Every record below needs to be retyped exactly as it appears.

╔══

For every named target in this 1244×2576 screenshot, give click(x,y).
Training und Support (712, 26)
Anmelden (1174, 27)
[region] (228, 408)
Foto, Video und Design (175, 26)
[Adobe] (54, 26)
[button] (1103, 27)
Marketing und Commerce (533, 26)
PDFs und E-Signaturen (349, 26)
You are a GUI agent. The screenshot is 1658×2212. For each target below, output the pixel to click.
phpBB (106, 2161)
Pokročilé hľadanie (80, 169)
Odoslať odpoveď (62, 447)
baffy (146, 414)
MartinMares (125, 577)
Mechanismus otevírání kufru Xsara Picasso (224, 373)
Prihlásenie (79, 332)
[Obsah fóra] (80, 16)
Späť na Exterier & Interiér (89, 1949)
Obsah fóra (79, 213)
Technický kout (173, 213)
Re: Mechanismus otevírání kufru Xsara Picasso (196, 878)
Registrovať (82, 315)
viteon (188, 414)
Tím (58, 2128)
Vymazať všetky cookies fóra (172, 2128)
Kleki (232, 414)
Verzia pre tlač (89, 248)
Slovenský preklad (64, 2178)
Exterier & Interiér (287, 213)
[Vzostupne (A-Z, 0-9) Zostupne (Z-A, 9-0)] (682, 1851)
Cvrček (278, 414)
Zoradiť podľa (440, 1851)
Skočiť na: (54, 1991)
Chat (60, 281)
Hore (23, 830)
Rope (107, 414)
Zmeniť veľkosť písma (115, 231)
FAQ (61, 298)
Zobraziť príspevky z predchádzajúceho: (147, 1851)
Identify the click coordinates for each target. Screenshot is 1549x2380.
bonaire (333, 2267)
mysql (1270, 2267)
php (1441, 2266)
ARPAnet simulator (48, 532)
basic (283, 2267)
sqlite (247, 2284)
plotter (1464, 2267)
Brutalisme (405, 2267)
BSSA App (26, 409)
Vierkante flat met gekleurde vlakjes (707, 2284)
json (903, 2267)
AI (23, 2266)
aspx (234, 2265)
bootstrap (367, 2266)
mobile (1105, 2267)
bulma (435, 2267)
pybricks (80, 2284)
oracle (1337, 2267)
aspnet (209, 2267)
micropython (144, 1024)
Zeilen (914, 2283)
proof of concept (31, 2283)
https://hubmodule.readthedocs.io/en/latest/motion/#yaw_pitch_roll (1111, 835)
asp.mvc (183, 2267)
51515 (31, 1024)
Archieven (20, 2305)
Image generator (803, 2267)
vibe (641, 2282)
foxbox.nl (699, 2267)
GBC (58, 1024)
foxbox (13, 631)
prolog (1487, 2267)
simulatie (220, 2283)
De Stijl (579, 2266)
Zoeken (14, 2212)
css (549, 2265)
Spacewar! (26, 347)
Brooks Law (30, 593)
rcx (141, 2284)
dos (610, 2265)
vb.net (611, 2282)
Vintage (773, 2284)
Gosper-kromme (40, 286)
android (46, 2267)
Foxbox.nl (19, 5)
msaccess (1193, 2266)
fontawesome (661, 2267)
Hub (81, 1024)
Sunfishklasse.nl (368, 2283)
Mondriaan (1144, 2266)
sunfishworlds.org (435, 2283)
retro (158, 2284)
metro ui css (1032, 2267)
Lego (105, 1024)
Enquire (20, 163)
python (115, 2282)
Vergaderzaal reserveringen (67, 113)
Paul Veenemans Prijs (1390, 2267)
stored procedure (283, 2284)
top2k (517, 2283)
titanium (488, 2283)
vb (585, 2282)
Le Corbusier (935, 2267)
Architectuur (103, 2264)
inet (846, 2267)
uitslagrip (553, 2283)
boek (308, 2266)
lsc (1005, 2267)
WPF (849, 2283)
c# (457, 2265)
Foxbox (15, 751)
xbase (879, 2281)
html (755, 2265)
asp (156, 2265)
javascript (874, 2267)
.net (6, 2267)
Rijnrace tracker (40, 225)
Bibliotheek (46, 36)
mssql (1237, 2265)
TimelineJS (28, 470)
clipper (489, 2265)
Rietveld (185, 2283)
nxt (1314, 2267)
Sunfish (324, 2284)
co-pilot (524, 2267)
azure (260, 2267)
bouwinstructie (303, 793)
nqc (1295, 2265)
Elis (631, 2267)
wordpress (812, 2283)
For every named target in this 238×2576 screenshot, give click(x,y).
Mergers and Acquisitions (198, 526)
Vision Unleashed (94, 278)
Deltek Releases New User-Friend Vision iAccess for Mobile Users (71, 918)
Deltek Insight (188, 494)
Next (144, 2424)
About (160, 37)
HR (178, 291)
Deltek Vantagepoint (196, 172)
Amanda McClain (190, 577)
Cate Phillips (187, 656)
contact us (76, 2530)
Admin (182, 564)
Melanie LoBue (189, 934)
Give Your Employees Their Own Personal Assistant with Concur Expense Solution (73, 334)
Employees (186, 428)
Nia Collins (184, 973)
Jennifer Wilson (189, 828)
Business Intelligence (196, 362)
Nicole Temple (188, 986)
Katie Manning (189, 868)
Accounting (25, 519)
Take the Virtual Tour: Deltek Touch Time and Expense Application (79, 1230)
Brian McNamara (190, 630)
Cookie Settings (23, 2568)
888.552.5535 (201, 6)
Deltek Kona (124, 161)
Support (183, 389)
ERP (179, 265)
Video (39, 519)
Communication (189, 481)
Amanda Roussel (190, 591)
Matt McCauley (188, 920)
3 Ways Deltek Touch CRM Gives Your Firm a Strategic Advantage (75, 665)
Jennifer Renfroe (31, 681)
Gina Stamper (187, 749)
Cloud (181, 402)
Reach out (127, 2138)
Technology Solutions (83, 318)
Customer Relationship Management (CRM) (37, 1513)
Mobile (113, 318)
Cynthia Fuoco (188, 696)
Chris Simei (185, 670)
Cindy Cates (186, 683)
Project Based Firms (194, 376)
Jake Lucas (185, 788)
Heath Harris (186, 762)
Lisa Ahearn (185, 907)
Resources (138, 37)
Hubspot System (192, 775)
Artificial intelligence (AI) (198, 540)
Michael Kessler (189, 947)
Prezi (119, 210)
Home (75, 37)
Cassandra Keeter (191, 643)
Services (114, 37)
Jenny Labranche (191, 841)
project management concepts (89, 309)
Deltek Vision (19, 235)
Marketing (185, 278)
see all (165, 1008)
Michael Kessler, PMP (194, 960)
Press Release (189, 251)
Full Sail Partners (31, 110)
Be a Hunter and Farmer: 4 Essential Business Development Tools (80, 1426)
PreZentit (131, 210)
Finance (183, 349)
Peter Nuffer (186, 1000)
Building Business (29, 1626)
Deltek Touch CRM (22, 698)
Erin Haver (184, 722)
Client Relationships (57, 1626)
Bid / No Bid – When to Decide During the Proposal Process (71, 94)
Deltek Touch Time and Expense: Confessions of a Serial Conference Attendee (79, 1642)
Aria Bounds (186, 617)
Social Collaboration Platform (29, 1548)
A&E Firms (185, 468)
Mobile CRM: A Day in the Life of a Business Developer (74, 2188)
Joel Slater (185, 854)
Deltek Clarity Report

╚══

_WORKED SOLUTION:_
For every named target in this 1244×2576 screenshot, give click(x,y).
Training und Support (712, 26)
Anmelden (1174, 27)
[region] (228, 408)
Foto, Video und Design (175, 26)
[Adobe] (54, 26)
[button] (1103, 27)
Marketing und Commerce (533, 26)
PDFs und E-Signaturen (349, 26)
You are a GUI agent. The screenshot is 1658×2212. For each target below, output the pixel to click.
phpBB (106, 2161)
Pokročilé hľadanie (80, 169)
Odoslať odpoveď (62, 447)
baffy (146, 414)
MartinMares (125, 577)
Mechanismus otevírání kufru Xsara Picasso (224, 373)
Prihlásenie (79, 332)
[Obsah fóra] (80, 16)
Späť na Exterier & Interiér (89, 1949)
Obsah fóra (79, 213)
Technický kout (173, 213)
Re: Mechanismus otevírání kufru Xsara Picasso (196, 878)
Registrovať (82, 315)
viteon (188, 414)
Tím (58, 2128)
Vymazať všetky cookies fóra (172, 2128)
Kleki (232, 414)
Verzia pre tlač (89, 248)
Slovenský preklad (64, 2178)
Exterier & Interiér (287, 213)
[Vzostupne (A-Z, 0-9) Zostupne (Z-A, 9-0)] (682, 1851)
Cvrček (278, 414)
Zoradiť podľa (440, 1851)
Skočiť na: (54, 1991)
Chat (60, 281)
Hore (23, 830)
Rope (107, 414)
Zmeniť veľkosť písma (115, 231)
FAQ (61, 298)
Zobraziť príspevky z predchádzajúceho: (147, 1851)
Identify the click coordinates for each target. Screenshot is 1549x2380.
bonaire (333, 2267)
mysql (1270, 2267)
php (1441, 2266)
ARPAnet simulator (48, 532)
basic (283, 2267)
sqlite (247, 2284)
plotter (1464, 2267)
Brutalisme (405, 2267)
BSSA App (26, 409)
Vierkante flat met gekleurde vlakjes (707, 2284)
json (903, 2267)
AI (23, 2266)
aspx (234, 2265)
bootstrap (367, 2266)
mobile (1105, 2267)
bulma (435, 2267)
pybricks (80, 2284)
oracle (1337, 2267)
aspnet (209, 2267)
micropython (144, 1024)
Zeilen (914, 2283)
proof of concept (31, 2283)
https://hubmodule.readthedocs.io/en/latest/motion/#yaw_pitch_roll (1111, 835)
asp.mvc (183, 2267)
51515 (31, 1024)
Archieven (20, 2305)
Image generator (803, 2267)
vibe (641, 2282)
foxbox.nl (699, 2267)
GBC (58, 1024)
foxbox (13, 631)
prolog (1487, 2267)
simulatie (220, 2283)
De Stijl (579, 2266)
Zoeken (14, 2212)
css (549, 2265)
Spacewar! (26, 347)
Brooks Law (30, 593)
rcx (141, 2284)
dos (610, 2265)
vb.net (611, 2282)
Vintage (773, 2284)
Gosper-kromme (40, 286)
android (46, 2267)
Foxbox.nl (19, 5)
msaccess (1193, 2266)
fontawesome (661, 2267)
Hub (81, 1024)
Sunfishklasse.nl (368, 2283)
Mondriaan (1144, 2266)
sunfishworlds.org (435, 2283)
retro (158, 2284)
metro ui css (1032, 2267)
Lego (105, 1024)
Enquire (20, 163)
python (115, 2282)
Vergaderzaal reserveringen (67, 113)
Paul Veenemans Prijs (1390, 2267)
stored procedure (283, 2284)
top2k (517, 2283)
titanium (488, 2283)
vb (585, 2282)
Le Corbusier (935, 2267)
Architectuur (103, 2264)
inet (846, 2267)
uitslagrip (553, 2283)
boek (308, 2266)
lsc (1005, 2267)
WPF (849, 2283)
c# (457, 2265)
Foxbox (15, 751)
xbase (879, 2281)
html (755, 2265)
asp (156, 2265)
javascript (874, 2267)
.net (6, 2267)
Rijnrace tracker (40, 225)
Bibliotheek (46, 36)
mssql (1237, 2265)
TimelineJS (28, 470)
clipper (489, 2265)
Rietveld (185, 2283)
nxt (1314, 2267)
Sunfish (324, 2284)
co-pilot (524, 2267)
azure (260, 2267)
bouwinstructie (303, 793)
nqc (1295, 2265)
Elis (631, 2267)
wordpress (812, 2283)
For every named target in this 238×2576 screenshot, give click(x,y).
Mergers and Acquisitions (198, 526)
Vision Unleashed (94, 278)
Deltek Releases New User-Friend Vision iAccess for Mobile Users (71, 918)
Deltek Insight (188, 494)
Next (144, 2424)
About (160, 37)
HR (178, 291)
Deltek Vantagepoint (196, 172)
Amanda McClain (190, 577)
Cate Phillips (187, 656)
contact us (76, 2530)
Admin (182, 564)
Melanie LoBue (189, 934)
Give Your Employees Their Own Personal Assistant with Concur Expense Solution (73, 334)
Employees (186, 428)
Nia Collins (184, 973)
Jennifer Wilson (189, 828)
Business Intelligence (196, 362)
Nicole Temple (188, 986)
Katie Manning (189, 868)
Accounting (25, 519)
Take the Virtual Tour: Deltek Touch Time and Expense Application (79, 1230)
Brian McNamara (190, 630)
Cookie Settings (23, 2568)
888.552.5535 (201, 6)
Deltek Kona (124, 161)
Support (183, 389)
ERP (179, 265)
Video (39, 519)
Communication (189, 481)
Amanda Roussel (190, 591)
Matt McCauley (188, 920)
3 Ways Deltek Touch CRM Gives Your Firm a Strategic Advantage (75, 665)
Jennifer Renfroe (31, 681)
Gina Stamper (187, 749)
Cloud (181, 402)
Reach out (127, 2138)
Technology Solutions (83, 318)
Customer Relationship Management (CRM) (37, 1513)
Mobile (113, 318)
Cynthia Fuoco (188, 696)
Chris Simei (185, 670)
Cindy Cates (186, 683)
Project Based Firms (194, 376)
Jake Lucas (185, 788)
Heath Harris (186, 762)
Lisa Ahearn (185, 907)
Resources (138, 37)
Hubspot System (192, 775)
Artificial intelligence (AI) (198, 540)
Michael Kessler (189, 947)
Prezi (119, 210)
Home (75, 37)
Cassandra Keeter (191, 643)
Services (114, 37)
Jenny Labranche (191, 841)
project management concepts (89, 309)
Deltek Vision (19, 235)
Marketing (185, 278)
see all (165, 1008)
Michael Kessler, PMP (194, 960)
Press Release (189, 251)
Full Sail Partners (31, 110)
Be a Hunter and Farmer: 4 Essential Business Development Tools (80, 1426)
PreZentit (131, 210)
Finance (183, 349)
Peter Nuffer (186, 1000)
Building Business (29, 1626)
Deltek Touch CRM (22, 698)
Erin Haver (184, 722)
Client Relationships (57, 1626)
Bid / No Bid – When to Decide During the Proposal Process (71, 94)
Deltek Touch Time and Expense: Confessions of a Serial Conference Attendee (79, 1642)
Aria Bounds (186, 617)
Social Collaboration Platform (29, 1548)
A&E Firms (185, 468)
Mobile CRM: A Day in the Life of a Business Developer (74, 2188)
Joel Slater (185, 854)
Deltek Clarity Report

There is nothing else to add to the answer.